_Supplied material_
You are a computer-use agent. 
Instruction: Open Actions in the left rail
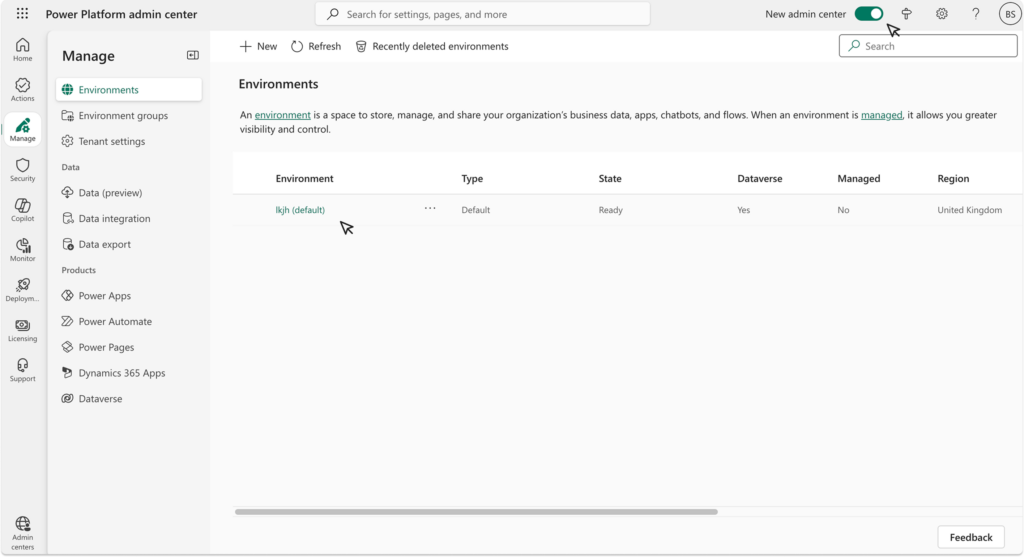point(22,89)
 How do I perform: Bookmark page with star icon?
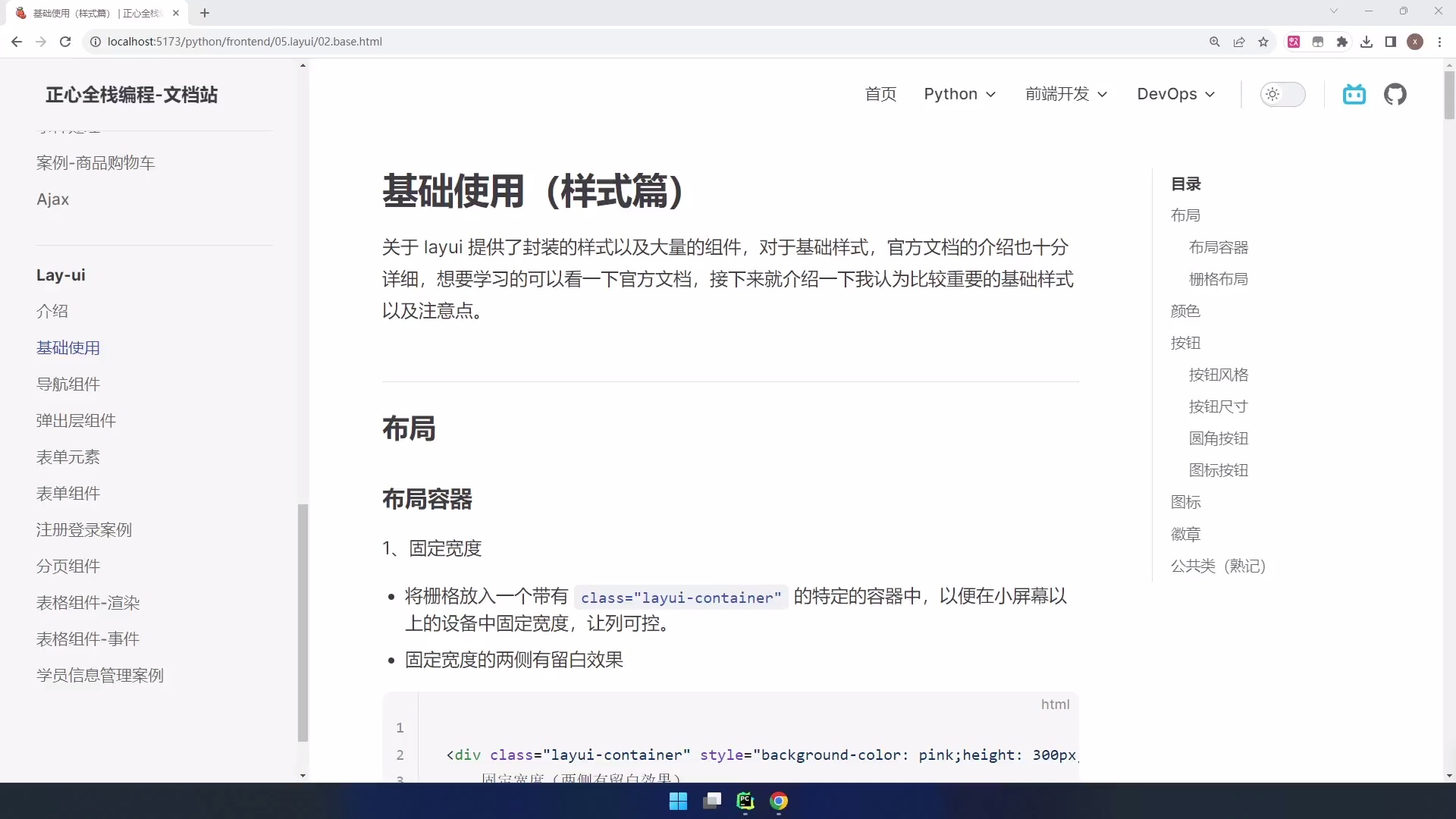1263,42
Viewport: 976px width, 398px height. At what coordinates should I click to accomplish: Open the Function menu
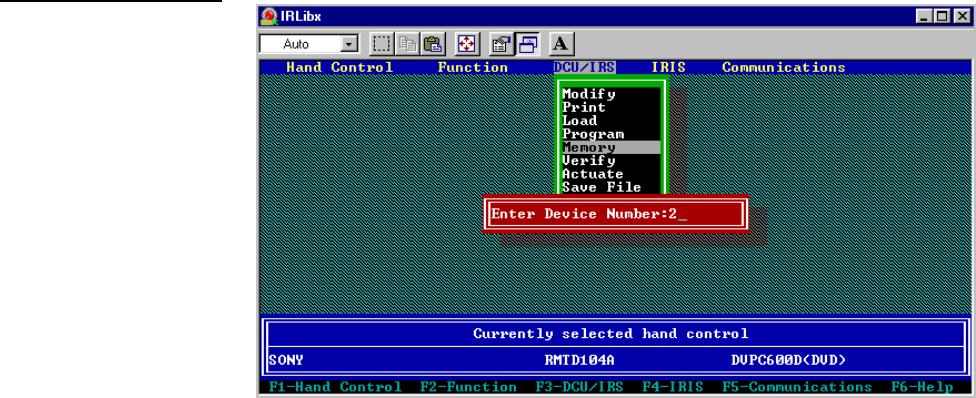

_Work required_
Rewrite all the items above, replacing "Open" with "Show" wherever it appears and changing nothing else. Omit the pictures from your version.

_Finished answer_
You are a computer-use agent. 
Instruction: Show Actions in the left rail
point(22,89)
 How do I perform: Bookmark page with star icon?
1263,42
Viewport: 976px width, 398px height. At what coordinates should I click to accomplish: Show the Function menu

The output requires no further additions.